Quiz 4 (Solutions)

Published

June 11, 2026

CS F364: Design & Analysis of Algorithms

Quiz 4 — June 11, 2026

Coverage: Lectures 1–14

Note

Instructions:

  • Time: 15 minutes.
  • Write your answers clearly on paper, scan, and upload to Google Classroom.
  • Show all steps for full credit.

Question: Huffman Coding

A file contains characters with the following frequencies:

Character A B C D E
Frequency 10 15 30 5 40

We want to design an optimal prefix code for these characters using Huffman’s greedy algorithm.

(a) [3 marks] Construct the optimal Huffman tree. Draw the final tree, showing the character and frequency at each leaf node, and the sum of frequencies at each internal node. Show the key intermediate steps of tree construction.

(b) [1 mark] Write the resulting binary code for each character. Assume that left branches are labeled with 0 and right branches are labeled with 1 (or vice versa, specify which convention you used).

(c) [1 mark] Compute the expected (average) number of bits per character under this Huffman code. How does it compare to the number of bits required per character using a standard fixed-length binary code for 5 characters? (State the percentage of space saved).


Solution

Part (a) — Tree Construction Steps

  1. Initial Forest: The priority queue sorted by frequency contains:
    • \(D: 5\)
    • \(A: 10\)
    • \(B: 15\)
    • \(C: 30\)
    • \(E: 40\)
  2. Step 1: Merge the two lowest frequencies, \(D (5)\) and \(A (10)\).
    • Create parent node \(N_1\) with weight \(5 + 10 = 15\).
    • The tree \(N_1\) has children \(D\) and \(A\).
    • Queue now contains: \(B: 15\), \(N_1: 15\), \(C: 30\), \(E: 40\).
  3. Step 2: Merge the two lowest, \(B (15)\) and \(N_1 (15)\).
    • Create parent node \(N_2\) with weight \(15 + 15 = 30\).

****************************************

*TASKS TO CARRY OUT*:
**a)** From the Huffman coding quiz, set down the passage starting with "Question: Huffman Coding" and going on through "of tree construction.".
**b)** According to the Huffman coding quiz, how much time is allowed?
Rely only on the Huffman coding quiz to answer.

*DATASET SECTION*:
****************************************

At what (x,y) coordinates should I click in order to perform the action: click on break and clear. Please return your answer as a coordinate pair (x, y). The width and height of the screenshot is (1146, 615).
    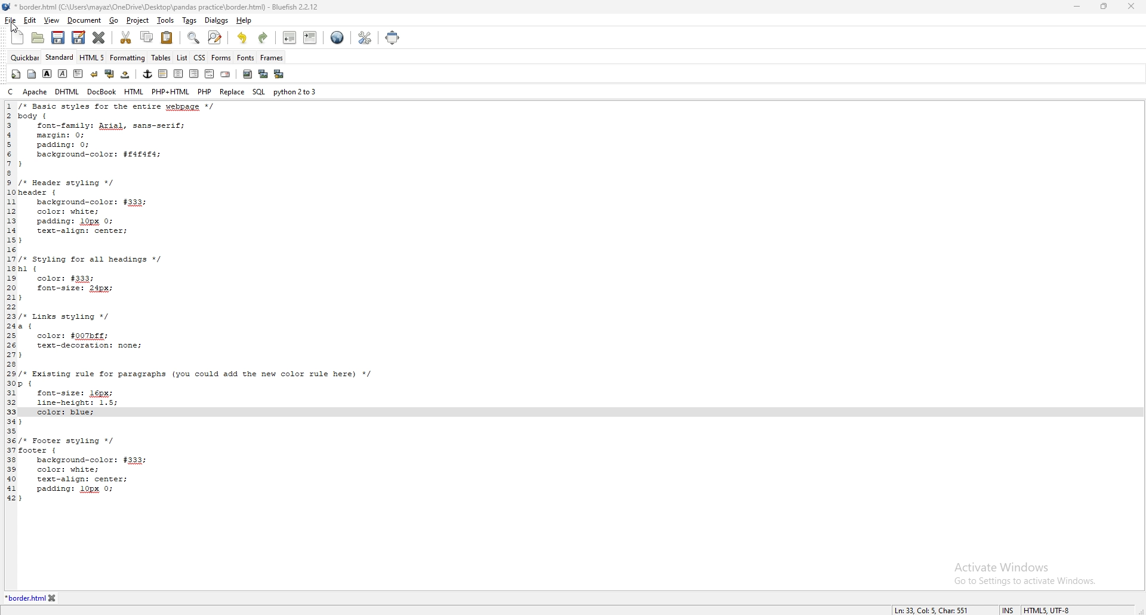
    Looking at the image, I should click on (110, 75).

****************************************

*SOLUTIONS TO THE EXERCISE*:
**a)**
Question: Huffman Coding

A file contains characters with the following frequencies:

Character A B C D E
Frequency 10 15 30 5 40

We want to design an optimal prefix code for these characters using Huffman’s greedy algorithm.

(a) [3 marks] Construct the optimal Huffman tree. Draw the final tree, showing the character and frequency at each leaf node, and the sum of frequencies at each internal node. Show the key intermediate steps of tree construction.

**b)** 15 minutes.